In the past, an obstacle like this would have mentally and emotionally derailed me. Now, my recovery tools allow me to respond with resilience, grace, and serenity. I can’t avoid pain or negative emotions, but I can control my response—and in situations like this, sometimes that is the only thing I do have control of. By practicing acceptance, self-compassion, and gratitude, asking for help, and acting with humility, I’ve become better equipped to handle life’s ups and downs. Consequently, setbacks become nothing more than opportunities for growth—this one certainly has. There’s always another path forward, sometimes a better one than we originally imagined.

I clenched my fists and cried briefly, allowing myself to feel the raw emotions—but the temptation to numb, repress, or run away from them was gone. Instead, I did what I’d been taught after pausing—the next right thing. I called my mentor, updated her, and then walked into the Caduceus meeting, where I processed the situation with fellow recovering physicians. They empathized but didn’t coddle, offering feedback and encouraging me to focus on areas within my control.

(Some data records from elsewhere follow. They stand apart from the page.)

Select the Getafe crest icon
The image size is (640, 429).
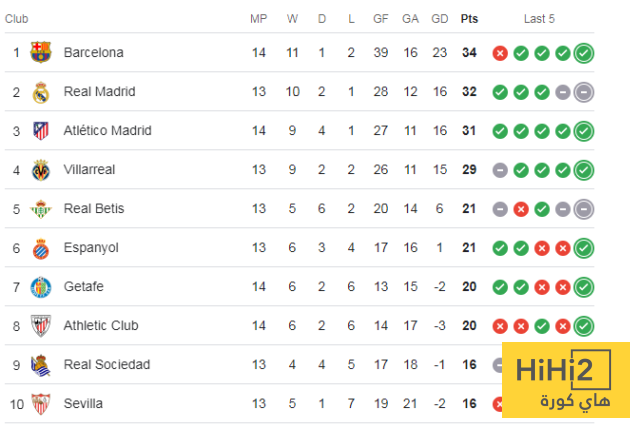pyautogui.click(x=41, y=287)

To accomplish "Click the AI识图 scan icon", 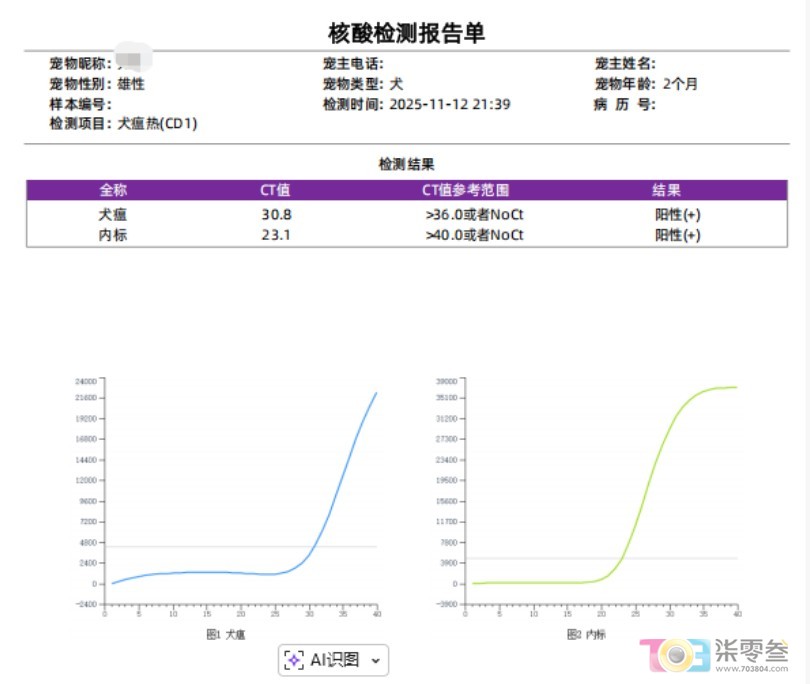I will coord(294,659).
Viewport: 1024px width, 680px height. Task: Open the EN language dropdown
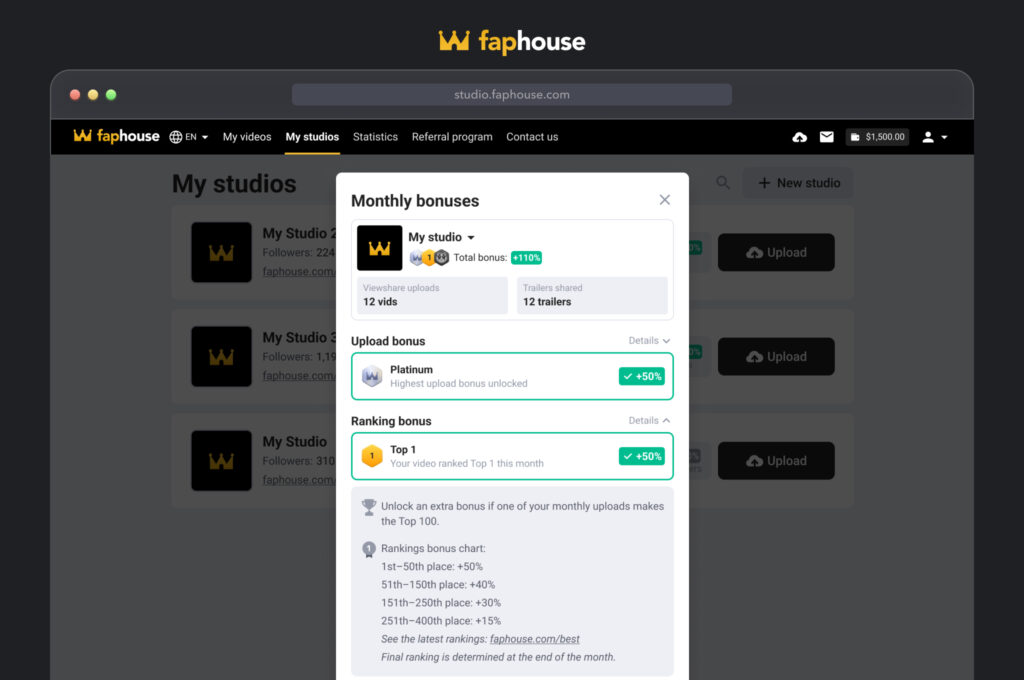189,137
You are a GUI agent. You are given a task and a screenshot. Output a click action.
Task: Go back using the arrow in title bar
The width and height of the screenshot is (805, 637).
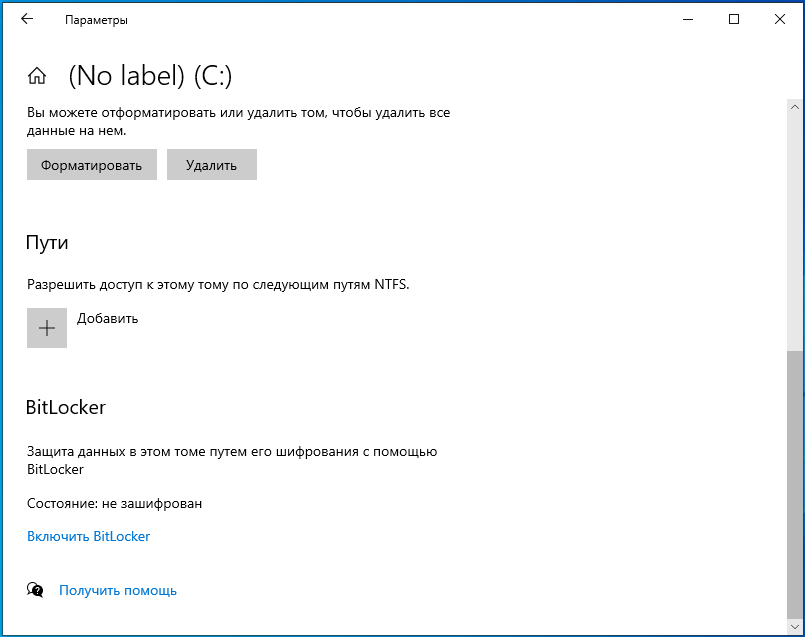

Despite the turmoil and uncertainty, I am proud of how I used my interpersonal effectiveness skills earned through recovery to respond and interact with others, taking action when aspects were within my control, but leaning on radical acceptance for the many parts that were not. I am incredibly fortunate to have a strong support system, both personally and professionally:

  • New colleagues and staff who’ve welcomed me with open arms
  • My new partner/mentor, who has my back and fought for me in rooms I wasn’t allowed to be in, despite the high emotional toll. Through her unwavering support, she has shown me in a million different ways that she believes in me and that I belong here.
  • Old mentors and friends who continue to show up for me in countless ways.
  • Even the old “villains” in my story became unexpected allies, thanks to the amends process. After taking accountability for how I showed up in the past and owning the role I played, it became clear that these individuals were never really villains.
  • My husband, ever supportive, stands by my side, as does my family (when I let them).
  • My recovery sponsor, who has guided me from my earliest days of sobriety, has been a critical resource through tough times. When I am really worked up over something, she can take me down from “60 to 0” like no one’s business.

Recovery has given me the humility to accept help from these individuals. Instead of listening to the “not good enough” chorus on repeat, I hear the people around me saying, “You are worthy. We will get through this together.” I believe them now, because I’m singing the same tune, no longer constantly dependent on external validation.

That night, after the meeting, I drove home feeling at peace, my resilience reservoir full. I slept better than I had all week. The next morning at work, we course-corrected and charted a new path forward together.

Courtney Barrows McKeown is a surgeon.